Autonomous Smart-Edge Fault Diagnostics via Edge-Cloud-Orchestrated Collaborative Computing for Infrared Electrical Equipment Images
Yung-Yao Chen, Sin-Ye Jhong, Shao-Kai Tu, Yu‐Hsiu Lin, Yi-Chen Wu
Abstract
Current methodologies in electrical equipment fault diagnosis are not based on an edge-cloud computing architecture; however, the potential applicability of this architecture for realizing real-time autonomous artificial intelligence (AI)-based fault diagnosing is vast. Collaborative cloud and edge computing brings data computation and storage closer to the Internet of Things (IoT) data sources; specifically, data are processed at the periphery of the network (the Internet). In this article, an intelligent fault diagnosis methodology based on infrared thermal imaging (infrared thermography (IRT) images) and deep learning (DL) in an edge-cloud collaborative computing architecture is developed for smart electrical equipment fault diagnosis. In the developed methodology, YOLOv8 is used to perform object detection and classification of objects in captured IRT images of electrical components for on-site and online condition monitoring. This algorithm is implemented and run on an nVIDIA Jetson Nano developer kit to serve as an autonomous edge AI device in the architecture. The Jetson Nano kit is integrated with an FLIR Lepton 3.5 thermal imaging module to capture accurate, calibrated, and noncontact temperature data in every pixel of each IRT image. The developed architecture and its preliminary implementation are described and tested. In addition, the collaborativeness and performance evaluation are shown.
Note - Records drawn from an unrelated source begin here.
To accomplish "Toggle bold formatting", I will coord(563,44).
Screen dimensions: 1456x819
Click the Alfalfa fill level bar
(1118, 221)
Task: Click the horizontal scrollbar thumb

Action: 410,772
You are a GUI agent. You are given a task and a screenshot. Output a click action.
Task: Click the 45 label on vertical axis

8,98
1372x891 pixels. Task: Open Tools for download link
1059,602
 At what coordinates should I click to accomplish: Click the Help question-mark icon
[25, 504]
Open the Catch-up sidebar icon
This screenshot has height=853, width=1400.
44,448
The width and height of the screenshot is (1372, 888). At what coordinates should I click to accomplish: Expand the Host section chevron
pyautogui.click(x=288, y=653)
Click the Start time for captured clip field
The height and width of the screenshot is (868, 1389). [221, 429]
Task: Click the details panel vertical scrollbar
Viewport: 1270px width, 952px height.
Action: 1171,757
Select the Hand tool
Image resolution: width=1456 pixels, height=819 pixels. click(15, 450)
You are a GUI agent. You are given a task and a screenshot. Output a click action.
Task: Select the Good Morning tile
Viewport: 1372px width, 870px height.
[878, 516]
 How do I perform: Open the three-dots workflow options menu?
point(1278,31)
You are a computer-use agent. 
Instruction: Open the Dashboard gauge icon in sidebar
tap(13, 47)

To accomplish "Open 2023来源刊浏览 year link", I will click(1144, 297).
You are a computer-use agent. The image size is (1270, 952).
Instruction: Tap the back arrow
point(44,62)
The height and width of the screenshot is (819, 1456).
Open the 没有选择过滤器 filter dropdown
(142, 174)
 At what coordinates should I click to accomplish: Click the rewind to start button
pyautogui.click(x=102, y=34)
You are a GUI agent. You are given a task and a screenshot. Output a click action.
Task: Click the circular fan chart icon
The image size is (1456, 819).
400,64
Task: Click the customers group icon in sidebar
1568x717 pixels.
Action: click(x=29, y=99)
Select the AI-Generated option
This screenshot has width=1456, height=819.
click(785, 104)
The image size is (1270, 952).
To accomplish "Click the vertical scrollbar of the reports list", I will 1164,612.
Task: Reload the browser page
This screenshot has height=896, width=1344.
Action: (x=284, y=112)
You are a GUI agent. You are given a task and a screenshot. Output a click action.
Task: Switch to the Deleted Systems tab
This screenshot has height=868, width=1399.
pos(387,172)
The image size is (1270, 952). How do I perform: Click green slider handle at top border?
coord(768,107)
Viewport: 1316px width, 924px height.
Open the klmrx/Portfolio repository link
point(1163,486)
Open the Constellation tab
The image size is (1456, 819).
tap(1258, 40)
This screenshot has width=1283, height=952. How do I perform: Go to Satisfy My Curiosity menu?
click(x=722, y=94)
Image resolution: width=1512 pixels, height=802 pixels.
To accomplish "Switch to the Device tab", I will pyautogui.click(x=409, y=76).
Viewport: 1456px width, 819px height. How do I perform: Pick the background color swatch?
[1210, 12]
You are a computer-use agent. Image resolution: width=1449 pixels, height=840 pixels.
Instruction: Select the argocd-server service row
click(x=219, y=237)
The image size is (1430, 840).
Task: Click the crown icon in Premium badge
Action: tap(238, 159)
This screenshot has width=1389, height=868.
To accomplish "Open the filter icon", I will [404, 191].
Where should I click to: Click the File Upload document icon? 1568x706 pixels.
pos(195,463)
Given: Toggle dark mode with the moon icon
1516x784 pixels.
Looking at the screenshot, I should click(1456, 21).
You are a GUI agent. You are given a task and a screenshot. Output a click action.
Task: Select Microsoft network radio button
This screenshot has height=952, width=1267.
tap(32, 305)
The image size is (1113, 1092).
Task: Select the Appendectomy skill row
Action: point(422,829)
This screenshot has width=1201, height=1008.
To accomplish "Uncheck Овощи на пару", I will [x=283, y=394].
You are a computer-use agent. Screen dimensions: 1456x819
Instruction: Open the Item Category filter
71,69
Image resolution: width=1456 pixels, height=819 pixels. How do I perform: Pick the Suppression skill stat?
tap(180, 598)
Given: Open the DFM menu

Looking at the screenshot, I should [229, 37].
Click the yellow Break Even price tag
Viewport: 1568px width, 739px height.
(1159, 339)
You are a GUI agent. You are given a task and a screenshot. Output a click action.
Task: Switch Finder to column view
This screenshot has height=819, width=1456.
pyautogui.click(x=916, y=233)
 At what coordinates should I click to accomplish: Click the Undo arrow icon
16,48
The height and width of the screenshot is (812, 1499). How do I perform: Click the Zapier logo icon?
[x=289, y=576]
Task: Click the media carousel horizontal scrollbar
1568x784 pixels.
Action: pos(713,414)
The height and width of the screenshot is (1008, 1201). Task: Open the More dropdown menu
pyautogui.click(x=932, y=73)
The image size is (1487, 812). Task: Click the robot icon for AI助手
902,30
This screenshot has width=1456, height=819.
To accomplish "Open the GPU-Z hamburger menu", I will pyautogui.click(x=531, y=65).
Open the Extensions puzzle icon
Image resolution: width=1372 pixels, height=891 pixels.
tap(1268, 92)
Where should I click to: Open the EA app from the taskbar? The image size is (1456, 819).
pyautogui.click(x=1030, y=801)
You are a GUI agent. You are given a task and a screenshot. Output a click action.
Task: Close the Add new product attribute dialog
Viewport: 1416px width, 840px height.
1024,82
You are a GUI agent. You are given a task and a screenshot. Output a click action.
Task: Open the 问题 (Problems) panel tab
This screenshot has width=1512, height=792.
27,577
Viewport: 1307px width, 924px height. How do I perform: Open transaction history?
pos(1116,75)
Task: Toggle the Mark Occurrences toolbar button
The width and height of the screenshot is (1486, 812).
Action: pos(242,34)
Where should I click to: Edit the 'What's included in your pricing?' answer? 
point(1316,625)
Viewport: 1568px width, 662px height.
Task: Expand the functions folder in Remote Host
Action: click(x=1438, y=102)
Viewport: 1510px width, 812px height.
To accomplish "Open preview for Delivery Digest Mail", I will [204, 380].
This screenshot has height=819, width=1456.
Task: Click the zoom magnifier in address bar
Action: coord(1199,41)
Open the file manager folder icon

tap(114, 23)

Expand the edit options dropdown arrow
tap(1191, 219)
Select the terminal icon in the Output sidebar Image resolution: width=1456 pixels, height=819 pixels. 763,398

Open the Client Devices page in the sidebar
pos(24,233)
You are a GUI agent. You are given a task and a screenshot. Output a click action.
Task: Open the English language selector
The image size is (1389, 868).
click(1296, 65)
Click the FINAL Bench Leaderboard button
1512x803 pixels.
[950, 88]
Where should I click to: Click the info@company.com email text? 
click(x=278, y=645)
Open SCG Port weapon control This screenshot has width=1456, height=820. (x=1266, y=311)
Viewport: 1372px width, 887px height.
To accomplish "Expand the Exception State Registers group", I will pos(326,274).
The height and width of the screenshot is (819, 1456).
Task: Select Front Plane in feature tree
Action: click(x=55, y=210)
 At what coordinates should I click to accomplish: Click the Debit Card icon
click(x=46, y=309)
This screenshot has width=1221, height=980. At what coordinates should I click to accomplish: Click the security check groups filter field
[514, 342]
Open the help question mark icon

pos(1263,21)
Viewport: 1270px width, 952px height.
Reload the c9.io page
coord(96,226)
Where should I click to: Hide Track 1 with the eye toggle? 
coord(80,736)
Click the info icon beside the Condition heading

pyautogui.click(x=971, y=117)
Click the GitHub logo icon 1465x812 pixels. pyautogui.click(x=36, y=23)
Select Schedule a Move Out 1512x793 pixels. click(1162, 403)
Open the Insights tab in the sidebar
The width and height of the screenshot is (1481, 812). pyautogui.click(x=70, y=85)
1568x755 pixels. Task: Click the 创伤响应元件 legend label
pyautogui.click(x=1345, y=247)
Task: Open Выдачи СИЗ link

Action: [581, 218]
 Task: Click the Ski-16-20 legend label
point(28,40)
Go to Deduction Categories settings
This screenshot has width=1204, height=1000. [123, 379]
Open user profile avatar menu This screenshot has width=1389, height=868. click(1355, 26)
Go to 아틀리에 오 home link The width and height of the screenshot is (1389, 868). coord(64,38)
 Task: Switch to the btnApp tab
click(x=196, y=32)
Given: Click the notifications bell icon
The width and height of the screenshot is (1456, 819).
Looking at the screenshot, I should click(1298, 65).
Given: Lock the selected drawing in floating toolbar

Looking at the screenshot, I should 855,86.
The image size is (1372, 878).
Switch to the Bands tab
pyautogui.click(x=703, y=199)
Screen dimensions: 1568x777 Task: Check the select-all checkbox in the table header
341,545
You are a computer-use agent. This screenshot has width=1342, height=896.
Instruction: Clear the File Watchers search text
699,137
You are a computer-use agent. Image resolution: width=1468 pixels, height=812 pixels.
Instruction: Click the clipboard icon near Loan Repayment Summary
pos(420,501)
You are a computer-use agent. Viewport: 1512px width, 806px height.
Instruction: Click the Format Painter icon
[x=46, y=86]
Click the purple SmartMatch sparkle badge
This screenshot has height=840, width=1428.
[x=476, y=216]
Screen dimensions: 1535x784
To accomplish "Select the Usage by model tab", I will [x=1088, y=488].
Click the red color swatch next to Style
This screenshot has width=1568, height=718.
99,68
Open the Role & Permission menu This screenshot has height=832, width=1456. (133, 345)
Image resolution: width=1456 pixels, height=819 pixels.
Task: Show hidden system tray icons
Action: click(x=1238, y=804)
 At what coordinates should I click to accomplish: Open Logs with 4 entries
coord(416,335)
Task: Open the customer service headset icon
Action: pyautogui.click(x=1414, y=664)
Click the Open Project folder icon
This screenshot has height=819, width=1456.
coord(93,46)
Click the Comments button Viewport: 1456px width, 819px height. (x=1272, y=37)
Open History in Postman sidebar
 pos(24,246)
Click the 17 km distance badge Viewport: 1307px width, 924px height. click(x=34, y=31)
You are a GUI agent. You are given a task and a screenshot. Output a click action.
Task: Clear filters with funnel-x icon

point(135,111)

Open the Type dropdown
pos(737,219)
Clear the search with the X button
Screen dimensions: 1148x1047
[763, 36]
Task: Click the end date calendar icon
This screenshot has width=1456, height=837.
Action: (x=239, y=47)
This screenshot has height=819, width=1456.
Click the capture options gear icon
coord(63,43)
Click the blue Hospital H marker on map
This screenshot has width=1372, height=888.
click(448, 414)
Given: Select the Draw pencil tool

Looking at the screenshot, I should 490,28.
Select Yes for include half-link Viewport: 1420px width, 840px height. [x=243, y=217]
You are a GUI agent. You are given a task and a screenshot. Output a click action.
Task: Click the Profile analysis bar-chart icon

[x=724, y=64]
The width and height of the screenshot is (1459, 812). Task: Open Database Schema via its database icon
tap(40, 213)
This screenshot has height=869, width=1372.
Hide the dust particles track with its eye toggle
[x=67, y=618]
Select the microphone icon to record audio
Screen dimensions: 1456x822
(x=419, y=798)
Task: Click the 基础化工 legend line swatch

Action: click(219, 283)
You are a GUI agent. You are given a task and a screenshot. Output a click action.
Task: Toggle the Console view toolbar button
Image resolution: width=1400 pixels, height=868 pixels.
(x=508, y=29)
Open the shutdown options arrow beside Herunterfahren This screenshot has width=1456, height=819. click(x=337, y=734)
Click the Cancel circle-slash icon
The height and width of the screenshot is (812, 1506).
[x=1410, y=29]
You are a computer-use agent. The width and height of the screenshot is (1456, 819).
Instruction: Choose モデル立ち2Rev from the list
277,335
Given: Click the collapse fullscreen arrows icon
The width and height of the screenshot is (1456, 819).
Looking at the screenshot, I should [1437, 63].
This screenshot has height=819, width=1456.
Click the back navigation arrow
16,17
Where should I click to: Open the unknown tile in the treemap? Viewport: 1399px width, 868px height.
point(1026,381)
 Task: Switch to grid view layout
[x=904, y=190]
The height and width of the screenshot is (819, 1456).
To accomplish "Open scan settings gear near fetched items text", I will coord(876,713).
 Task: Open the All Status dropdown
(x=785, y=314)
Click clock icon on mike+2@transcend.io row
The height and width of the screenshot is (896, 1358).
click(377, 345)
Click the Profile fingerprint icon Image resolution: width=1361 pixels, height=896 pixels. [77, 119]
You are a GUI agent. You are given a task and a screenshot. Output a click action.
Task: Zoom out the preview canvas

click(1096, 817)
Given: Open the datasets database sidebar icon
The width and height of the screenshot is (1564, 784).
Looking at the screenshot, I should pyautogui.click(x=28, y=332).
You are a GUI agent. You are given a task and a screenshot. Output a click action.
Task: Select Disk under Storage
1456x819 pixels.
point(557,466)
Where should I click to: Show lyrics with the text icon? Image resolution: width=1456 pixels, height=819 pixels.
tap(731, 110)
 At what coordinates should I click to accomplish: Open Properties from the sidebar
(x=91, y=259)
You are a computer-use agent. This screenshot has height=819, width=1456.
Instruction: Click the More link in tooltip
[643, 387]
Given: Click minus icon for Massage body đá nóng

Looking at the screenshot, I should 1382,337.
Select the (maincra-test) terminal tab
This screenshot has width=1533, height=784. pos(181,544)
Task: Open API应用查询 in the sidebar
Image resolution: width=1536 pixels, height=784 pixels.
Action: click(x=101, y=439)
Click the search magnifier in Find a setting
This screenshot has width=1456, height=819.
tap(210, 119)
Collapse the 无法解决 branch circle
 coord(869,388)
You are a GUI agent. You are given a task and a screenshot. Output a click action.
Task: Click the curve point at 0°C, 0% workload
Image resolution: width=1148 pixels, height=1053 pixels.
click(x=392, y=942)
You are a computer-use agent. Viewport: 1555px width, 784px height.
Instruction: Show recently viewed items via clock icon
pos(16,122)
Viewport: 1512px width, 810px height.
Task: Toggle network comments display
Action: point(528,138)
As reported, via the proposed methodology, a performance improvement of ~20% in the mAP at 0.5 in object detection and classification is achieved for an addressed task as an illustrative paradigm of the developed architecture. In addition, a reduction of ~83% of the bandwidth of the backbone network is gained. Ultimately, the developed architecture may be applied to IRT-based intelligent fault diagnosis in other power equipment in the area of power equipment diagnosis.